Saturday, May 10, 2008

Up, Up and Away

I recently flew somewhere. It doesn’t matter where; the experience is the same on every flight, unless you’re wealthy enough to fly first class, which of course makes everyone in coach hate you.

I was packed with approximately eight bazillion other passengers into coach seating that reclined, for my comfort, about three angstroms. The stewardesses -- oh, excuse me, flight attendants -- served delicious cuisine that would make Denny’s proud. One of the flight attendants was male, and it occurred to me that this guy must feel about as masculine as Gwyneth Paltrow in a tutu. I mean, can you imagine having that job, meeting someone at a party and being asked what you do for a living? In that situation I would definitely lie. For example:

Stranger: “What do you do for a living?”
Me:         “I make pornographic films featuring invertebrates.”

This would at least lend me the dignity of appearing creative.

Anyway, my seat was about the size of an oven mitt, except not as wide.

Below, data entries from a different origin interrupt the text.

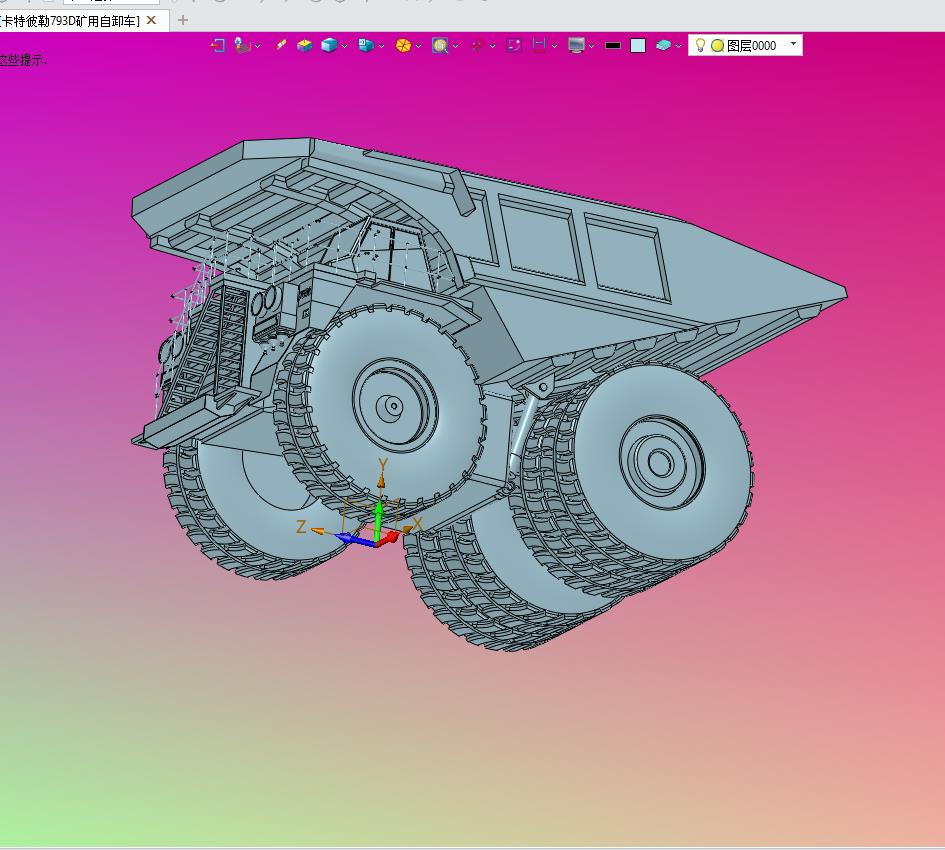Open the 图层0000 layer dropdown
Viewport: 945px width, 850px height.
pyautogui.click(x=793, y=45)
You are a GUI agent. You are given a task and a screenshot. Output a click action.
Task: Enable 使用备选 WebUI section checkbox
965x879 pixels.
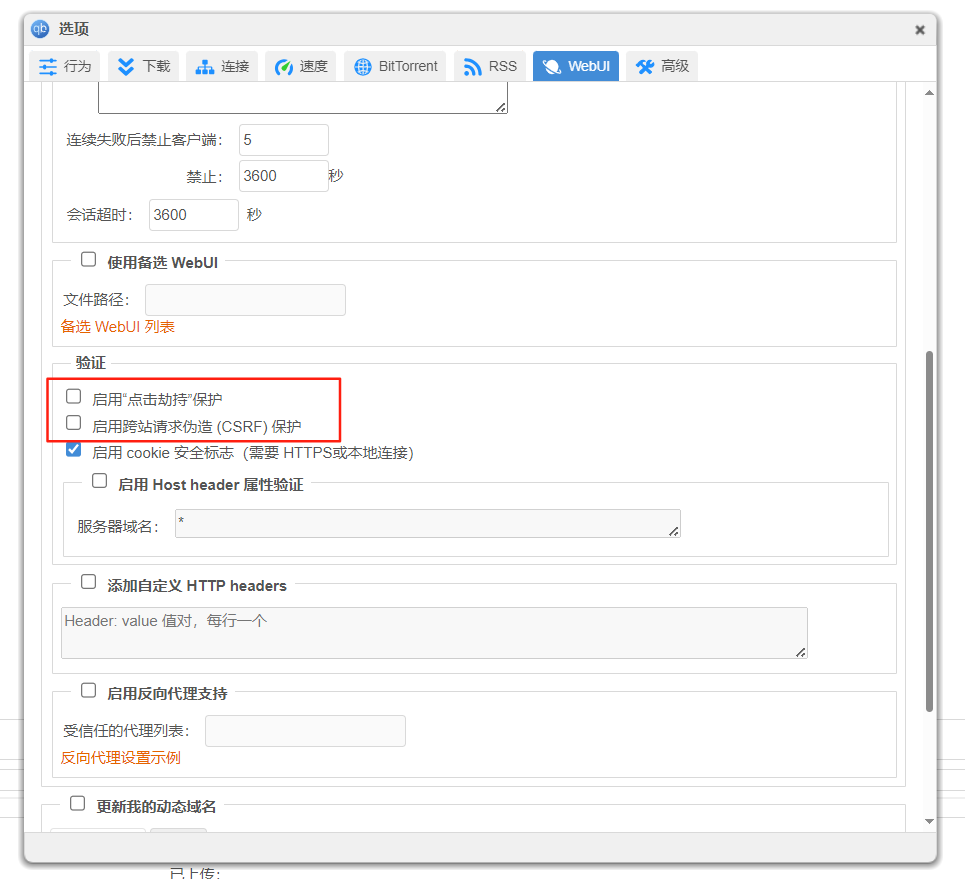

Also there was a guy next to me who apparently was on his way to an introductory Jenny Craig conference. As I sat there envying Inquisition victims, I tried to think of ways in which the airline could have made me even more uncomfortable. For example, by having knives come out of the seat and stab me. The guy in front of me practically sitting in my lap added a personal touch that I’d never be able to find, say, on a bus.

Oh, and let’s not forget the overhead compartments, which were stuffed like sausages. It never ceases to amaze me how people can make travel bags the size of major appliances fit in a space that normally wouldn’t even accommodate a standard poodle.

I’m sure we all know why people desperately wedge their bags into passenger cabin spaces: it’s better than entrusting their belongings to baggage handlers, who apparently love to play a game called Let’s See What Happens When We Drop This Bag from a Weather Balloon. Actually this is not our biggest fear. Our biggest fear is that our possessions will go to Portugal when we’re flying to Baltimore. You know the feeling: you wait patiently at the conveyor belt while 387 bags and suitcases stroll by, mocking you, and after about thirty minutes, when you start to see the same unclaimed items a second or third time and no new items are appearing, you experience the horror of realizing that THOSE MORONS LOST MY LUGGAGE! So, full of righteous indignation, you make haste to the nearest counter and explain, in a tightly controlled voice even though you’d like to kill everyone in the airline industry, that YOU IDIOTS LOST MY LUGGAGE AND I WANT YOU TO FIND IT, GODDAMMIT! So the employee behind the counter, who has been on Prozac for seven years because his entire job consists of dealing with irate people like you, offers the most insincere apology a human being can make before spending 20 minutes typing messages into his computer such as, “Any chance of getting this suitcase back into the States before Labor Day?” Then, when it has become apparent that your possessions are lying somewhere alongside Jimmy Hoffa, he’ll have you fill out some kind of claim form, which serves no useful purpose other than to keep you occupied so you don’t snap and go postal. You might be given an 800 number to call in order to track your piece of luggage, but don’t get your hopes up that the “luggage professionals” will ever find it, because the education level of most baggage handlers is one step below that of stewardesses. Okay, maybe I shouldn’t pick on baggage handlers so much. After all, baggage handling is not a simple task: they put the luggage in the plane, the plane takes off, the plane lands, and the luggage is gone. It’s very complicated.